Film by Hamilton Ward
August 21, 2020
One June 19, 1961, the mayor of Nashville, Tennessee, drained every swimming pool in town. The papers said it was for budget reasons but, according to civil rights activist Kwame Leo Lillard, the real reason was that he and some other Freedom Riders wandered over to Centennial Park the day before, “on a lark” and asked to take a dip in the public pool. They had the 25 cents that it cost for pool entry. The pools were not closed because of money. They were shut down in Nashville and across the South in the late 1950s and 1960s because of racism.
Empty and repurposed swimming pools still dot the Southern landscape with little public acknowledgement of why they were drained. At the beginning of the summer we shared Drew Lanham’s story about his elders who went Swimming With Seals when the humans got kicked out of the water. Now, as the hot summer days drag on The Bitter Southerner shares this original film by Hamilton Ward with remembrances from south Alabama, Nashville, Tennessee, Albany, Georgia, and St. Augustine, Florida.

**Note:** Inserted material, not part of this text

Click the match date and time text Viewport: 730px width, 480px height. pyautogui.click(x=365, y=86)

This 16-minute documentary looks at empty, paved-over pools as "lost monuments to racism" and listens to the voices of those who remember the high price people were willing to pay both to fight against or maintain racial divides. J.T. Johnson and Al Lingo remember being doused in pool chemicals by an angry hotel manager and being locked up in a St. Augustine jail wearing only swimming trunks. Also, more white children drowned after these closings without safe places to swim. As Lillard put it, “We get nothing from denying evil.” The South never had a Truth and Reconciliation commission like they had in South Africa. A film like this helps us all look at and face the truth.
Hamilton Ward, a Charlotte, N.C. based photographer made this film with a grant from the Southern Documentary Fund. Ward hopes this film will inspire "real conversations" about race and recreation in public spaces, both then and now. We hope so, too!

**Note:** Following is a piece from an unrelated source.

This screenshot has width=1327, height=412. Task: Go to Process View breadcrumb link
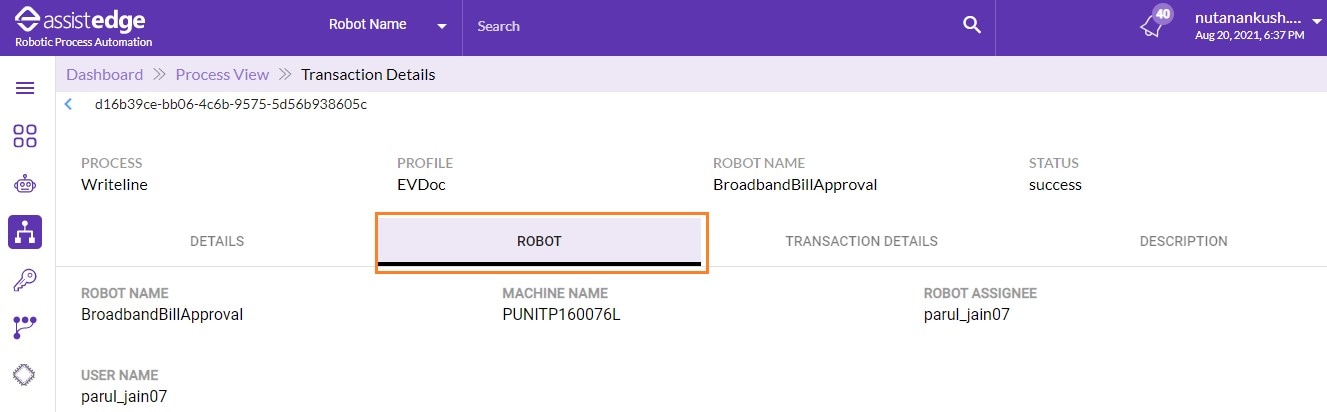pos(222,75)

The Bitter Southerner Crew
Hamilton Young Ward is a filmmaker and photographer based out of Charlotte, North Carolina. Ward's work explores the preservation of folk tales in the old south along with the decay of oral storytelling in the modern age. Ward uses both photographic and experimental film techniques to address these issues in his work, which has been shown across the Southeastern United States. He's a Cinema Carolina Award winner as well as having been awarded the Southern Documentary Fund grant.